Faisal Vawda takes his disqualification case to Supreme Court – Pakistan

ISLAMABAD: Pakistani Tehreek-i-Insaf politician Faisal Vawda has been sentenced to life in prison for not being eligible to serve as a member of parliament, and has asked the Supreme Court on Friday to overturn the February 9 decision of the Pakistan Election Commission (ECP) that barred senators from running. I filed a petition. parliamentary politics.

The former senator’s petition, through Chief Adviser Waseem Sajjad, pleaded with the Supreme Court that the ECP offered no basis or reason to disqualify him for life by invoking Article 62(1)(f) of the Constitution.

The ECP appears to be under the impression that persons disqualified under section 63(1)(c) of the Constitution (dual nationals) will be automatically punished under section 62(1)(f), the petition added: I did. This was not right.

He argued that in order to be punished under section 62(1)(f), the court had to have evidence as well as ‘men’s rea’, and both were missing from the ECP declaration.

The petition is basically an appeal against the rejection of the appeal of the ECP decision by the High Court of Islamabad. completion.

The appeal submitted to the Supreme Court named the ECP, counsel Mian Asif Mehmood, Qadir Khan Mandokhel, Mian Muhammad Faisal and Dost Ali Jessar as respondents.

The petitioner was disqualified for life from parliamentary politics when the ECP invoked section 62(1)(f), despite the Supreme Court ruling in the 2021 Aladino Bayo case that the Commission was not a court.
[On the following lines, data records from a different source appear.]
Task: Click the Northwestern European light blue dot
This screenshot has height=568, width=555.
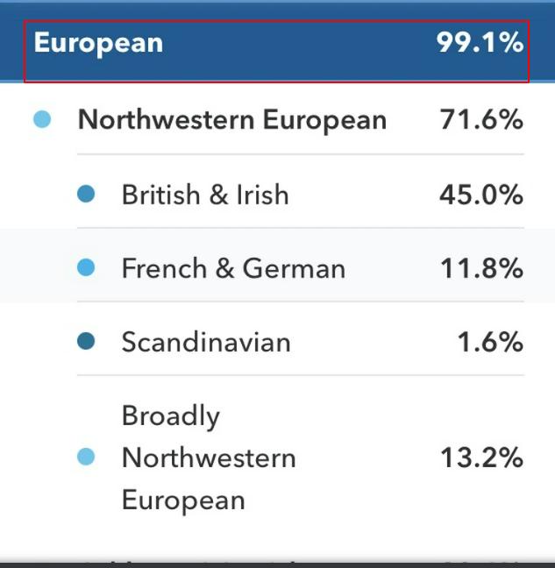Action: (42, 119)
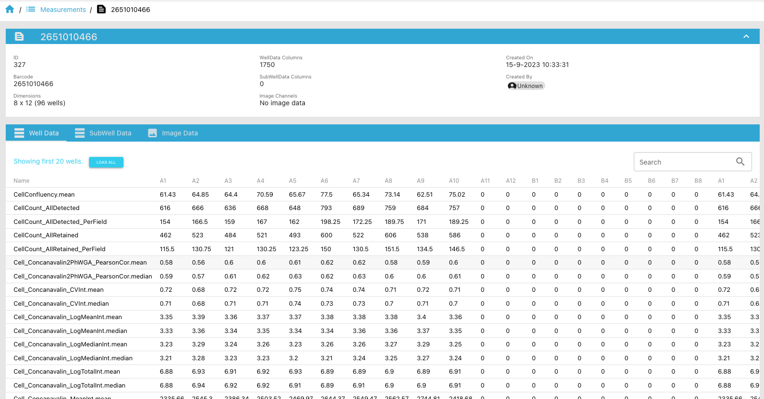Switch to the SubWell Data tab
Viewport: 764px width, 399px height.
[x=110, y=133]
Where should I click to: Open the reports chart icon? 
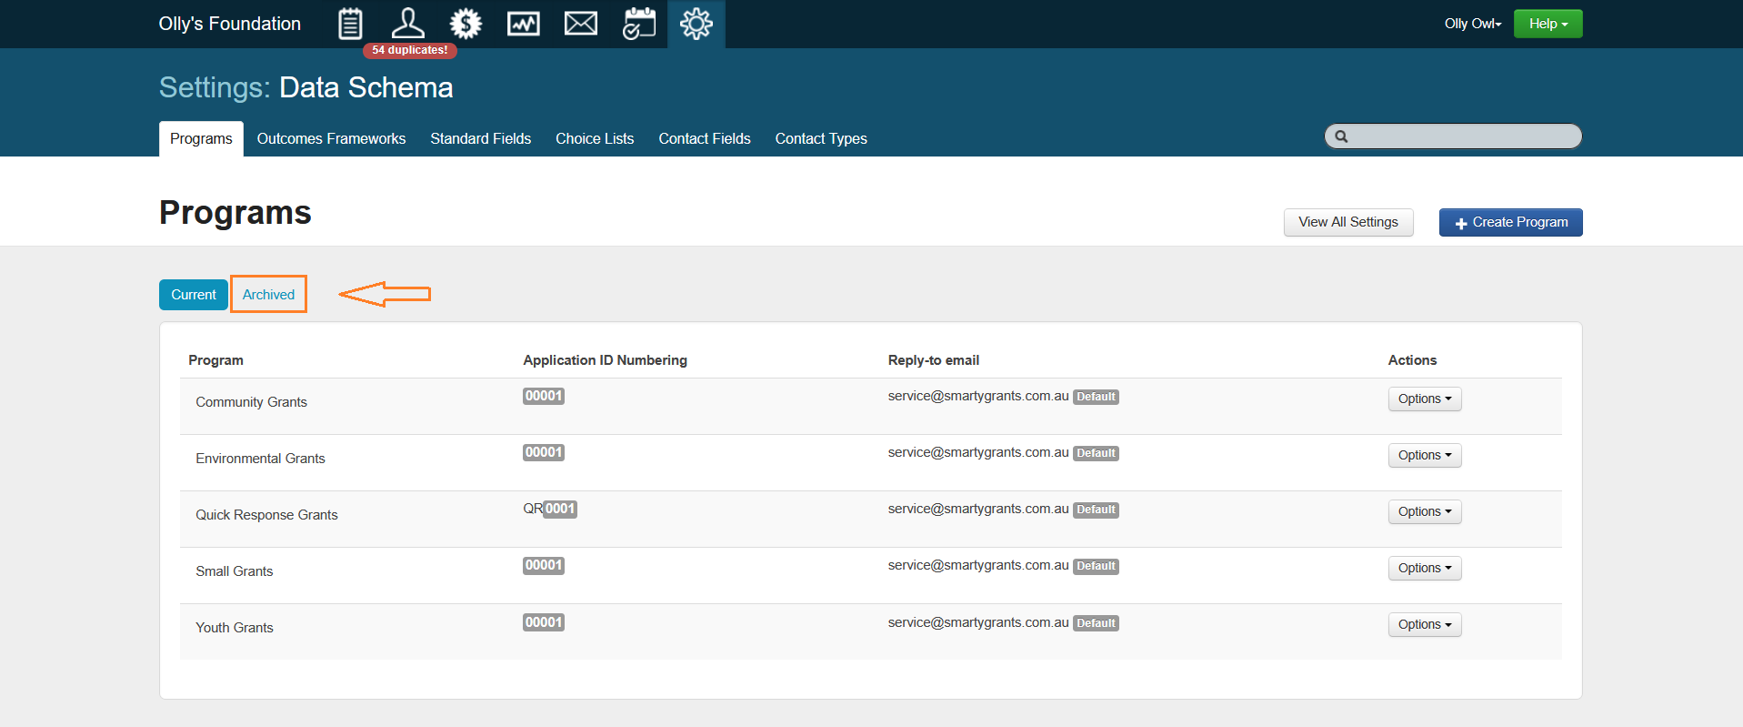[x=523, y=24]
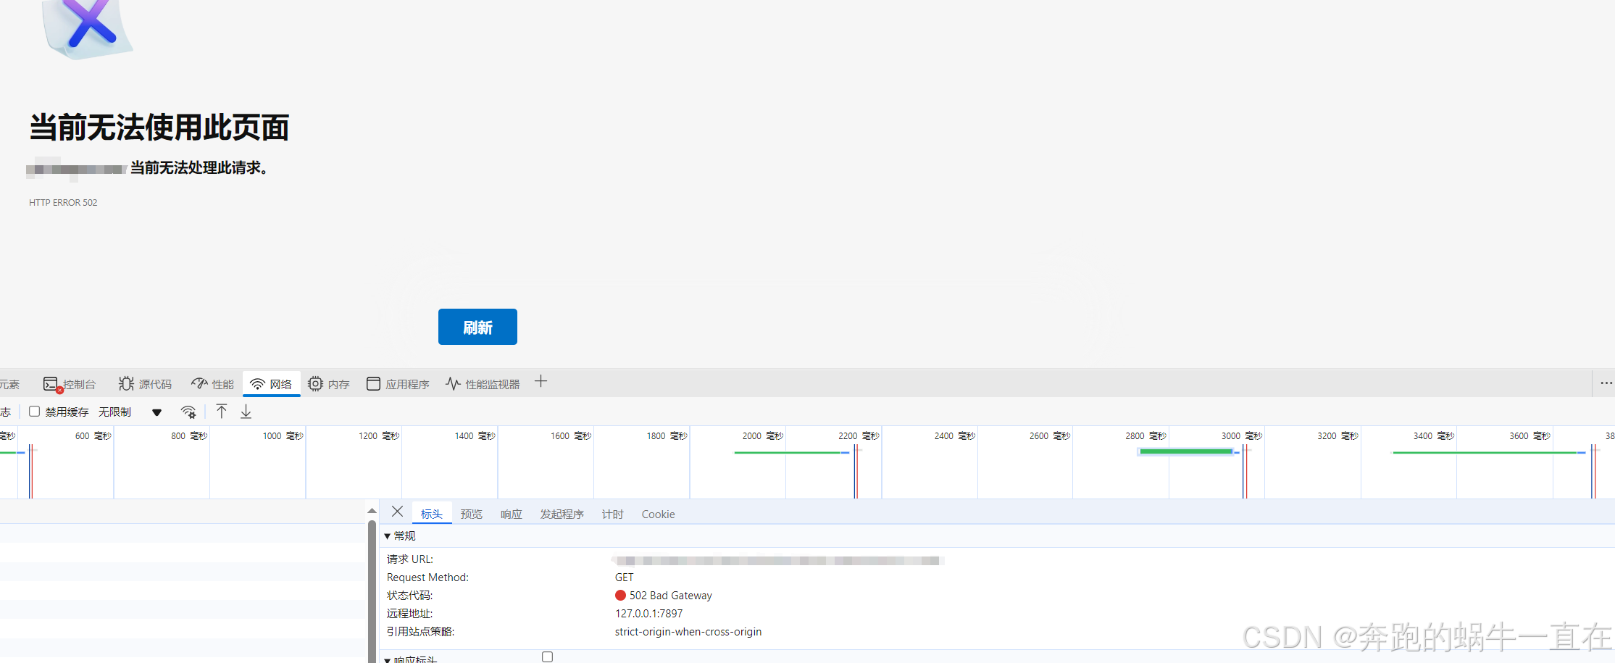Export HAR file via download icon

pyautogui.click(x=246, y=412)

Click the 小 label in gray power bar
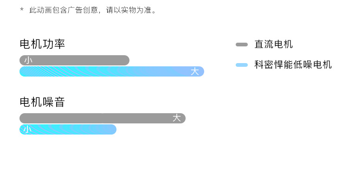coord(28,60)
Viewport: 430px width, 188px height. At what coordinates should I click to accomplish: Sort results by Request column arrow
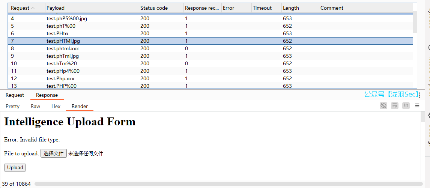tap(33, 8)
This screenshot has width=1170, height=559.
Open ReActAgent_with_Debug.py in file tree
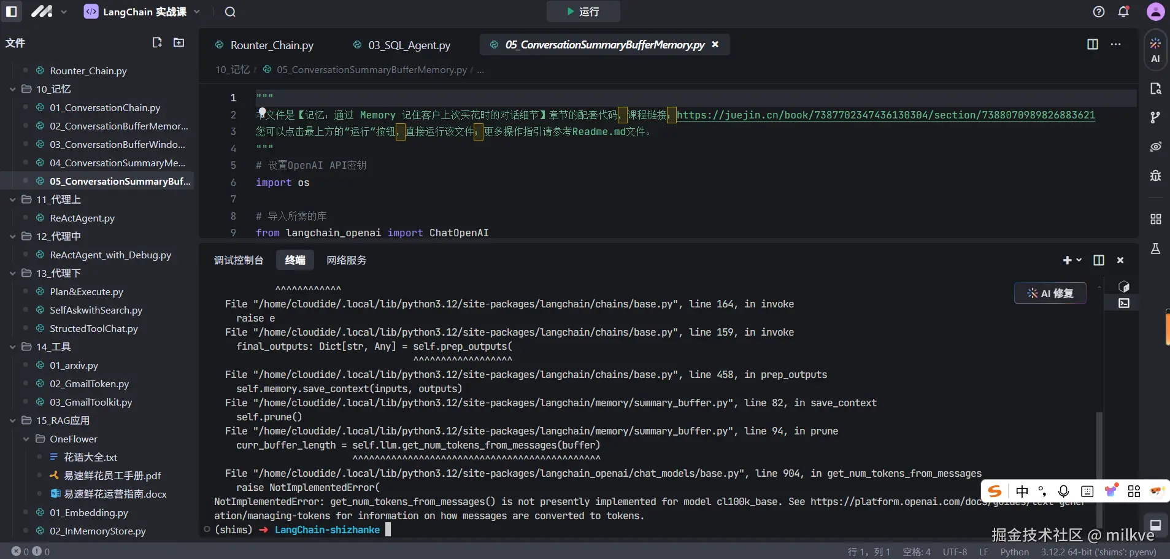[x=110, y=255]
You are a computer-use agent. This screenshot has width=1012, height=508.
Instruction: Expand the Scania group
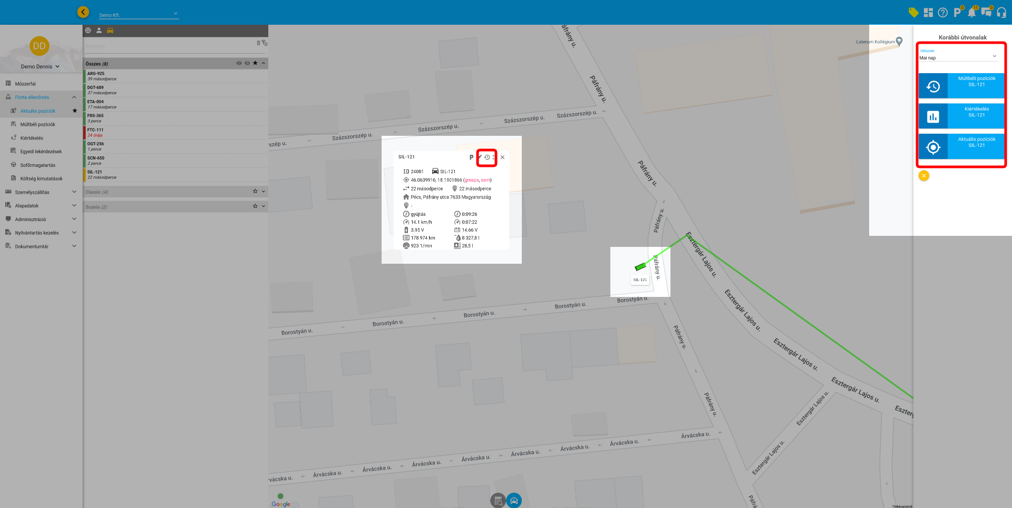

The petition said within the context of section 62(1)(f).

Also in Muhammad Sulman’s case, the Supreme Court found that the ECP had no jurisdiction to deal with the matter under Article 218(3) of the Constitution or Article 9(1) of the 2017 Election Act. Qualification or disqualification of the returned candidate.

Thus, the petition argued, the February 9 ECP order expressly denied the commission’s takeover of jurisdiction to permanently disqualify former Senator Vawda.

The ECP also ignored this, arguing that no election to the House of Representatives (Parliament) or local councils could be in question except by an electoral petition submitted to the Tribunal under section 225 of the Constitution.

The constitutional plan is that the ECP prepares for the election and is responsible for all administrative actions in the process, but the campaign ends by issuing a notice stating that a candidate has been elected. petition.

So, after the judicial process has been taken over, only the tribunal can question the election, and the appeal lies with the Supreme Court, the petition said. If the ECP’s argument is accepted, Article 225 is duplicated.

Similarly, Article 9 of the Electoral Act gives the ECP limited power to exercise the powers of the Court for a period of 60 days, and if the Board’s position is accepted, there is no need to enact Section 9 under the ECP. All powers under Section 218 and Section 8(c).

The petition added that it is an established principle of the law that neither Articles 225 nor 9 of the Election Code can be disregarded when interpreting the powers and functions of the ECP, and it is necessary to look at the language and meaning of the statement as a whole. In particular, with reference to the opening words beginning with: “I hereby solemnly confirm and declare to the best of my knowledge…”

“This preface shows that a person, even if he or she honestly believes something, especially with regard to legal matters, cannot be immediately convicted if his beliefs violate the provisions of the law,” the petition asserts. “The language of the statement is to be interpreted strictly because it is subjective and punishable.”

The ECP added that the petition should have taken into account the fact that the petitioner was not a lawyer and that he believed a particular state of things based on the knowledge available at the time.